$project Stage
All MongoDB TopicsLast updated: Jun 27, 2026
• Topic
$project Stage
$project Stage explains processing documents through ordered aggregation stages that filter, reshape, group, sort, and join data. You will learn the document model, command pattern, common failure mode, and production verification for this MongoDB topic.
Syntax
db.orders.aggregate([{ $match: { status: 'paid' } }, { $group: { _id: '$customerId', total: { $sum: '$amount' } } }])📝 Example Command
👁 Output
💡 Copy the command, run it in mongosh or your driver, and compare the result with the expected output.
Expected Output
grouped totals sorted descendingLine-by-Line Explanation
- 1
db.orders.aggregate([
Starts an aggregation pipeline. - 2
{ $match: { status: 'paid' } },
MongoDB command or pipeline line. - 3
{ $group: { _id: '$customerId', total: { $sum: '$amount' } } },
MongoDB command or pipeline line. - 4
{ $sort: { total: -1 } }
MongoDB command or pipeline line. - 5
])
MongoDB command or pipeline line. - 6
// Expected Output: grouped totals sorted descending
Comment or expected-output note.
Real-World Uses
- 1$project Stage is used when an application needs processing documents through ordered aggregation stages that filter, reshape, group, sort, and join data.
- 2Teams apply this topic to keep document shape, query behavior, and operational cost predictable.
- 3A production implementation should show correct pipeline output with bounded resource use before release.
- 4The lesson connects a small MongoDB command to the larger database design or operations workflow.
Common Mistakes
- 1An expensive pipeline order or unbounded lookup can consume memory and return misleading grouped results.
- 2Running $project Stage without checking document shape, indexes, or read/write concern.
- 3Testing only happy-path documents and missing empty, missing-field, duplicate, or high-cardinality cases.
- 4Changing the query or schema without rechecking explain output and application behavior.
Best Practices
- 1Place selective stages early and keep each pipeline stage focused on one transformation.
- 2Use sample documents that match the application contract and validation rules.
- 3Run each pipeline stage incrementally and inspect intermediate documents, counts, and explain output.
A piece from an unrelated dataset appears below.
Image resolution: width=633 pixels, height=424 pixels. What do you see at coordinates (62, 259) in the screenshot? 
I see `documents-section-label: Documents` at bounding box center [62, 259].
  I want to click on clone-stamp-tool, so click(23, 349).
- 4Record correct pipeline output with bounded resource use before treating the change as production-ready.
How it works
- 1$project Stage works by processing documents through ordered aggregation stages that filter, reshape, group, sort, and join data.
- 2Place selective stages early and keep each pipeline stage focused on one transformation.
- 3Its main failure mode is: An expensive pipeline order or unbounded lookup can consume memory and return misleading grouped results.
- 4Useful production evidence is correct pipeline output with bounded resource use.
Implementation decisions
- 1Define the collection, document shape, and fields involved.
- 2Confirm the query predicate, projection, sort, update, or pipeline stage.
- 3Check indexes and cardinality before assuming the command will scale.
- 4Decide whether consistency, latency, or write throughput matters most.
Verification plan
- 1Run each pipeline stage incrementally and inspect intermediate documents, counts, and explain output.
- 2Run the command against normal, missing-field, empty, duplicate, and large sample documents.
- 3Inspect explain plans when the topic affects reads, sorts, joins, or aggregation.
- 4Document the expected output and the data assumptions used to produce it.
Practice task
- 1Build the smallest working example for $project Stage.
- 2Introduce this failure: An expensive pipeline order or unbounded lookup can consume memory and return misleading grouped results.
- 3Correct it using this rule: Place selective stages early and keep each pipeline stage focused on one transformation.
- 4Compare correct pipeline output with bounded resource use before and after the correction.
Quick Summary
- $project Stage focuses on processing documents through ordered aggregation stages that filter, reshape, group, sort, and join data.
- Place selective stages early and keep each pipeline stage focused on one transformation.
- Avoid this failure: An expensive pipeline order or unbounded lookup can consume memory and return misleading grouped results.
- Run each pipeline stage incrementally and inspect intermediate documents, counts, and explain output.
- Measure success with correct pipeline output with bounded resource use.
Interview Questions
Q1. What is $project Stage used for?
Answer: It is used for processing documents through ordered aggregation stages that filter, reshape, group, sort, and join data.
Q2. What implementation rule matters most?
Answer: Place selective stages early and keep each pipeline stage focused on one transformation.
Q3. What common mistake should you avoid?
Answer: An expensive pipeline order or unbounded lookup can consume memory and return misleading grouped results.
Q4. How should this be verified?
Answer: Run each pipeline stage incrementally and inspect intermediate documents, counts, and explain output.
Q5. What evidence shows it is working?
Answer: Review correct pipeline output with bounded resource use.
Quiz
Which practice best supports $project Stage?